▸ **Recorded data**:
>>>
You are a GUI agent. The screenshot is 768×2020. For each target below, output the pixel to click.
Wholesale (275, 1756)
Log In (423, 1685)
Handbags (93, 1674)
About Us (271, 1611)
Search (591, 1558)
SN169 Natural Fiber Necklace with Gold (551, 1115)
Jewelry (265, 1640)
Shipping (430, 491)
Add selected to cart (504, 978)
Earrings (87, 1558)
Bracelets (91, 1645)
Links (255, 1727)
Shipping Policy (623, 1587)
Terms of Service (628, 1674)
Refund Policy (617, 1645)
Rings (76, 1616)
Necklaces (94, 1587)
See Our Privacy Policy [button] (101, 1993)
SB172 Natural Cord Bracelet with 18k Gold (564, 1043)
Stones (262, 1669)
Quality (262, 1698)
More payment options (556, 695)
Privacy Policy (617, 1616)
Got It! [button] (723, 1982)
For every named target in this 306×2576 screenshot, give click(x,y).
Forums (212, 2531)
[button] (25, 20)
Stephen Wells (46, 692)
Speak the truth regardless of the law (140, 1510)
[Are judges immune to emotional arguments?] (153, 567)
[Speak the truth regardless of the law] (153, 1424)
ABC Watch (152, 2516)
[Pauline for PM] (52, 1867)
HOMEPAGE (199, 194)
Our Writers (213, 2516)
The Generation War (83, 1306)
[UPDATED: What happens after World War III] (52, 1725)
<<<
Line by line, retype all of the records exactly.

▸ **Your solution**:
You are a GUI agent. The screenshot is 768×2020. For each target below, output the pixel to click.
Wholesale (275, 1756)
Log In (423, 1685)
Handbags (93, 1674)
About Us (271, 1611)
Search (591, 1558)
SN169 Natural Fiber Necklace with Gold (551, 1115)
Jewelry (265, 1640)
Shipping (430, 491)
Add selected to cart (504, 978)
Earrings (87, 1558)
Bracelets (91, 1645)
Links (255, 1727)
Shipping Policy (623, 1587)
Terms of Service (628, 1674)
Refund Policy (617, 1645)
Rings (76, 1616)
Necklaces (94, 1587)
See Our Privacy Policy [button] (101, 1993)
SB172 Natural Cord Bracelet with 18k Gold (564, 1043)
Stones (262, 1669)
Quality (262, 1698)
More payment options (556, 695)
Privacy Policy (617, 1616)
Got It! [button] (723, 1982)
For every named target in this 306×2576 screenshot, give click(x,y).
Forums (212, 2531)
[button] (25, 20)
Stephen Wells (46, 692)
Speak the truth regardless of the law (140, 1510)
[Are judges immune to emotional arguments?] (153, 567)
[Speak the truth regardless of the law] (153, 1424)
ABC Watch (152, 2516)
[Pauline for PM] (52, 1867)
HOMEPAGE (199, 194)
Our Writers (213, 2516)
The Generation War (83, 1306)
[UPDATED: What happens after World War III] (52, 1725)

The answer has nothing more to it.